Os chineses iniciarão um processo de redução na influência direta do Estado no mercado de ações como parte de sua agenda de reformas, tornando mais fácil às empresas listarem suas ações e tornando o gerenciamento de empreendimentos estatais mais transparente para os acionistas, entre outras medidas. Assim, o Partido Comunista Chinês, reunido ao longo dos últimos dias para aprofundar as reformas econômicas no país, amplia os níveis de negociação sobre os IPOs (oferta pública inicial, na sigla em inglês).

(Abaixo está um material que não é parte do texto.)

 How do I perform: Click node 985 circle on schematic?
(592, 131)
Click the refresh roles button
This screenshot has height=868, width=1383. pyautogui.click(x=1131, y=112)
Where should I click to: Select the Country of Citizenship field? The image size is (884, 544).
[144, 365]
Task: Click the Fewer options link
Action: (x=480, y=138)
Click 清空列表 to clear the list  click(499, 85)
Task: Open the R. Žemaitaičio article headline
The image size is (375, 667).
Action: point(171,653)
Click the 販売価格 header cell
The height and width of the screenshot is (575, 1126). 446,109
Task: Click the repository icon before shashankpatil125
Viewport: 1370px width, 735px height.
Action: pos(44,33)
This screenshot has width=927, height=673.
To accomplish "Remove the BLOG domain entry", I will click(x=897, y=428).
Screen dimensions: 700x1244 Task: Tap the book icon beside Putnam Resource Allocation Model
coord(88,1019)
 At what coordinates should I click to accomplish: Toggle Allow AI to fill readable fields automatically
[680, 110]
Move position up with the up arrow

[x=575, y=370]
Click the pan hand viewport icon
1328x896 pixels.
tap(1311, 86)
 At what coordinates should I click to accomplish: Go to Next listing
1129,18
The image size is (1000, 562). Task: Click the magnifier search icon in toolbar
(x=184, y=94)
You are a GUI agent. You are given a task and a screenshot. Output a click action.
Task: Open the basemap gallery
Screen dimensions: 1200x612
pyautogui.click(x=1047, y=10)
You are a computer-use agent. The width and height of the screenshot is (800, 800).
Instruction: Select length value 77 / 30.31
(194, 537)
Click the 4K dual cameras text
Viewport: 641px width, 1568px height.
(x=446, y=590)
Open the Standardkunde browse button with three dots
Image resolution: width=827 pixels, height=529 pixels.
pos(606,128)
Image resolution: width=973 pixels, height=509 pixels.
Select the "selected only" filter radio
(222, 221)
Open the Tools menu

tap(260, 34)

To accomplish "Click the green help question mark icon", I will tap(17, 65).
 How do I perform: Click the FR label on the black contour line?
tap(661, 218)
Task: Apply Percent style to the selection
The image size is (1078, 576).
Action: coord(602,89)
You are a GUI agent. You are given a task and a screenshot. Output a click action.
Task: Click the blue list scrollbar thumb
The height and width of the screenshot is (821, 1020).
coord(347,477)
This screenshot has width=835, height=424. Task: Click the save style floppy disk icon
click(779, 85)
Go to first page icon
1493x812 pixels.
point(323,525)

Os planos detalhados, divulgados na véspera, incluem a promessa de “levar adiante a reforma do sistema de registro do lançamento de ações”, termo anteriormente usado em referência ao processo de listagem.

Em economias desenvolvidas, o processo exige que uma empresa se registre e passe por auditoria rigorosa antes que os investidores tomem a decisão de comprar ações ou não. Para se registrar na China, é preciso a aprovação da Comissão Reguladora de Seguridades da China (CSRC na sigla em inglês). Um teste inicial do comprometimento da liderança com reformas será a revogação de uma suspensão de um ano de novas listagens em Xangai e Shenzhen.

Se a razão alegada para o cancelamento foi impedir fraudes ao forçar agentes de seguros a analisar a exatidão das aplicações de IPOs, por outro lado a medida foi entendida por muitos como um esforço para amparar o mercado de ações cronicamente fraco restringindo novas ações. Cancelar a suspensão seria um sinal de que os formuladores de políticas estão dispostos a ceder mais controle aos mercados.Os analistas receberam bem os planos, mas alertaram que eles ainda têm que ser implementados.

– O documento que assinala uma política, por mais bem elaborada e robusta, por si mesmo não muda nada na prática – observou o analista de mercado Mark Williams. Ele e Wang Qinwei, acrescentam, em nota de pesquisa: “Ouvimos pedidos insistentes de reformas antes. Não é só a velocidade da implementação das reformas que importa, mas a sequência”. O governo também quer estimular maior financiamento de equity, o que ajudaria as empresas chinesas a se desabituar de sua ultradependência de empréstimos bancários para financiamentos.